McCoy wasn't bad last year. I looked him up on ESPN. Look at these stats per 48 minutes. 16 points 1.5 assists 12.5 rebounds 5.7 fouls (haha) 3.4 TOs 2.1 blocks .98 steals 54.8% Also i saw he only played in 67 games and only started 25. His regular numbers in his 20 minutes per game looked like this. 6.8 points 0.6 assists 5.3 rebounds 2.4 fouls 1.4 TOs .42 steals 54.8% McCoy isn't a great starter but is a pretty good backup. He's probably not too great on offense considering his minimal points and turnovers but seems to be a pretty good rebounder. I wouldn't take him over Foster or Pollard on the Pacers but the Cavs really need him.:yes:


----------



## Mongolmike (Jun 11, 2002)

> Originally posted by <b>Pacers Fan</b>!
> 
> 
> I wouldn't take him over Foster or Pollard on the Pacers but the Cavs really need him.:yes:


Haha... yeah, you guys let a good center go, for a couple of true stiffs, and you say we need McCoy? We've got an All-star center in Z, and a young cat who has more potential than the rag-a-muffins you got at center. You let Brad Miller go... a decent shooting center with a tough attitude, for Greg "freakin'" Foster.....lol....nice........:laugh:


----------



## Pacers Fan (Aug 25, 2002)

> Originally posted by <b>Mongolmike</b>!
> 
> 
> Haha... yeah, you guys let a good center go, for a couple of true stiffs, and you say we need McCoy? We've got an All-star center in Z, and a young cat who has more potential than the rag-a-muffins you got at center. You let Brad Miller go... a decent shooting center with a tough attitude, for Greg "freakin'" Foster.....lol....nice........:laugh:


I'm just saying both Z and Diop are injury-prone. Ummm now we have 2 centers that don't score but are very good rebounders. with harrington and jo that's really all we need from them. We we let brad miller go because he wanted to many $$$ and we got scot pollard in return not greg foster.


----------



## speedythief (Jul 16, 2003)

Jelani... what can I say...
He has a good attitude. If he continues to work on his game he can be a respectable 3rd string C. But I really doubt he develops into more than that. At least he's got a job.


----------



## Mongolmike (Jun 11, 2002)

> Originally posted by <b>Pacers Fan</b>!
> 
> 
> we got scot pollard in return not greg foster.


lol... Pollard, Foster... lol, it don't really matter... they are stiffs... journeymen. Try to spin it how ever you need to, but you lost one of the top 4 centers in the east for nobodies. (I liked Miller's game a lot.

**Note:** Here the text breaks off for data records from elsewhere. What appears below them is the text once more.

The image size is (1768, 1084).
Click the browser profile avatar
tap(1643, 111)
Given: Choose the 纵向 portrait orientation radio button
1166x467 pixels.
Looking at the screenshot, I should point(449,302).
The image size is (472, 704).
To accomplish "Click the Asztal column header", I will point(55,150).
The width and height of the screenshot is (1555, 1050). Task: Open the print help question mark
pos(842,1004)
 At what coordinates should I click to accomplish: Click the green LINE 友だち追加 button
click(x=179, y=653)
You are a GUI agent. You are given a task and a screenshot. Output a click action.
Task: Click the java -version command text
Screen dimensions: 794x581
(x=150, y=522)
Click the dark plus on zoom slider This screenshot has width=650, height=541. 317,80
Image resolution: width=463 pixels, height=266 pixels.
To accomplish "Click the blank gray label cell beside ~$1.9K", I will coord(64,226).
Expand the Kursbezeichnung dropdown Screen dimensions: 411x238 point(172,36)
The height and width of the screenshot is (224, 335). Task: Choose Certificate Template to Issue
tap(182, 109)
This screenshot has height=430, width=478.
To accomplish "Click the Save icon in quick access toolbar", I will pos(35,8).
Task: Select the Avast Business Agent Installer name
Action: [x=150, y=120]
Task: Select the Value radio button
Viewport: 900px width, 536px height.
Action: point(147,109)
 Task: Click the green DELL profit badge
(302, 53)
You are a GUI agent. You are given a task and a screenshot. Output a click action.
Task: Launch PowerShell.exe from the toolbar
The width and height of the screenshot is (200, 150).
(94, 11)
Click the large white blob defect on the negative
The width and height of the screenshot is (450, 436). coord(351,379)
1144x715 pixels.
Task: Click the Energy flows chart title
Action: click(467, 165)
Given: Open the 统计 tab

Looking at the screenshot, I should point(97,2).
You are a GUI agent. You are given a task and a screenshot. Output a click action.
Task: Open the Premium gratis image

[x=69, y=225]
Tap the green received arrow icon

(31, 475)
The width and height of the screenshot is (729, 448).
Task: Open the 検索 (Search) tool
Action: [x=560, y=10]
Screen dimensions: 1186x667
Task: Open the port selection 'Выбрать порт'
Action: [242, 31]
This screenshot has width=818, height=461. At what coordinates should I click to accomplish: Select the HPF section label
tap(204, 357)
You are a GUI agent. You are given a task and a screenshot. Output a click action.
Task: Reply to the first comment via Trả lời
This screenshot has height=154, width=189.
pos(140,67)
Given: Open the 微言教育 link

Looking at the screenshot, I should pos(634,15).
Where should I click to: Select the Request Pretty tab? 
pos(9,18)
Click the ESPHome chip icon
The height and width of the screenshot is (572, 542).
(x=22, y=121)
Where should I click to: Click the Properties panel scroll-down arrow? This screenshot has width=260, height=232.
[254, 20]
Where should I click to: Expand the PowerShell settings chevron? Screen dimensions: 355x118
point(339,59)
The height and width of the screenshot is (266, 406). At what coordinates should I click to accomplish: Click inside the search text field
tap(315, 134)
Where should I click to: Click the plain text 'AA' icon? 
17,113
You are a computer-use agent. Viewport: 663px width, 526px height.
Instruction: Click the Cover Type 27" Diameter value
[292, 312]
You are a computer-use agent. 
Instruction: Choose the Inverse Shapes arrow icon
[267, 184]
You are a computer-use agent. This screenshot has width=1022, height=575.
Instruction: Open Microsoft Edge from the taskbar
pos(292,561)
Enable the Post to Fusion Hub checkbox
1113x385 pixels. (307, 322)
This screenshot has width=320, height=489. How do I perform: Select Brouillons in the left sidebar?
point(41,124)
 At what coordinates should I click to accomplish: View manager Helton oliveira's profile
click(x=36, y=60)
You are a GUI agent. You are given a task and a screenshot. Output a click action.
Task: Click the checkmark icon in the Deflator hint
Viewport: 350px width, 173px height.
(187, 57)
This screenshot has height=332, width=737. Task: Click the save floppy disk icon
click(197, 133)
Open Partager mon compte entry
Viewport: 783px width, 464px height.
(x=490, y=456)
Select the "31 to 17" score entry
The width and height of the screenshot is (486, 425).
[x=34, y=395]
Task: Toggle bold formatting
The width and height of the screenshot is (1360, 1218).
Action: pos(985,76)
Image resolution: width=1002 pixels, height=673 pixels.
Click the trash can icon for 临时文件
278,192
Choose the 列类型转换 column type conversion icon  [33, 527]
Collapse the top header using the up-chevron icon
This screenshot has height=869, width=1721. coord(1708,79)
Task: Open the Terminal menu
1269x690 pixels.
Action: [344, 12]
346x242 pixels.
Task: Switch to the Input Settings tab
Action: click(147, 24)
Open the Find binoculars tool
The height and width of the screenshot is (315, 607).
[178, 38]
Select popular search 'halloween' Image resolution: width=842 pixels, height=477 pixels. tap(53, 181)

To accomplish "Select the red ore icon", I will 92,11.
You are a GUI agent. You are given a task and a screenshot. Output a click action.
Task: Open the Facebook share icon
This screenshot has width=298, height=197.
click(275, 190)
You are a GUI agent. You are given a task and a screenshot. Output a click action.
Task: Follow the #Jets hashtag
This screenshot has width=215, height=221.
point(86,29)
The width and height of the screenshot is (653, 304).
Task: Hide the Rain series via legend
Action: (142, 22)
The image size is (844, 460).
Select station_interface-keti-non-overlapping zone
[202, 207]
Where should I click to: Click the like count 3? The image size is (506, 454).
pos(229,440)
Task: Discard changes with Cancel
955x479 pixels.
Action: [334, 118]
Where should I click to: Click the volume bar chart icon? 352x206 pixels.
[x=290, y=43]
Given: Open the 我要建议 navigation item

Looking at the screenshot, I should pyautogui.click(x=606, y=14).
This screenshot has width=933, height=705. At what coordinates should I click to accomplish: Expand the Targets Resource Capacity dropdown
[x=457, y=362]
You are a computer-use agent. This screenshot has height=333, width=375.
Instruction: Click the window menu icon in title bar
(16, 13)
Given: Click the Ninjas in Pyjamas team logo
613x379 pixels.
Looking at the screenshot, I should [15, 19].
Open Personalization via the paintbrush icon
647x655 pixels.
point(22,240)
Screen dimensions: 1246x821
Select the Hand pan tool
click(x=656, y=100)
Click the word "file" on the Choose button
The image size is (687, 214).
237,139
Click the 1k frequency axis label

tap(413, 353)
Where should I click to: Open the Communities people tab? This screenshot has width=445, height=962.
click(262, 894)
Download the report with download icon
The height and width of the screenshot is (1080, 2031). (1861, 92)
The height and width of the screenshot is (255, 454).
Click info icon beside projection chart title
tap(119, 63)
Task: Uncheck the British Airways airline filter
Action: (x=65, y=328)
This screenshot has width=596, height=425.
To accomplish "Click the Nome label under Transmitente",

In fact, I think he is a solid center, and I love his attitude.) If you're expecting rebounding from these jokers, Pollard ain't gonna get you 16 boards a game. He probably won't even average 10 boards. He ain't gonna average 10 points a game. He will give you 6 good fouls a game and a variety of hair styles. Well, that, and he's cheap....lol:laugh:


----------



## Rashidi (Oct 2, 2003)

> Haha... yeah, you guys let a good center go, for a couple of true stiffs, and you say we need McCoy? We've got an All-star center in Z, and a young cat who has more potential than the rag-a-muffins you got at center. You let Brad Miller go... a decent shooting center with a tough attitude, for Greg "freakin'" Foster.....lol....nice......


Talk about vengeful... you completely misinterpreted the entire post. What does letting Miller go have to do with Jelani McCoy?

Pollard and Foster are good backups, check their 01-02 numbers. The reason they couldn't bring back Miller is because they couldn't afford him. Jermaine O'Neal will see time at center this year too, which is ok because the team has depth at PF.

Z and Diop are injury prone, and Mihm will see most of his time at PF this year. That leaves Stewart (also injury prone), and Sundov. So how is it the Cavs don't need McCoy more than the Pacers?


----------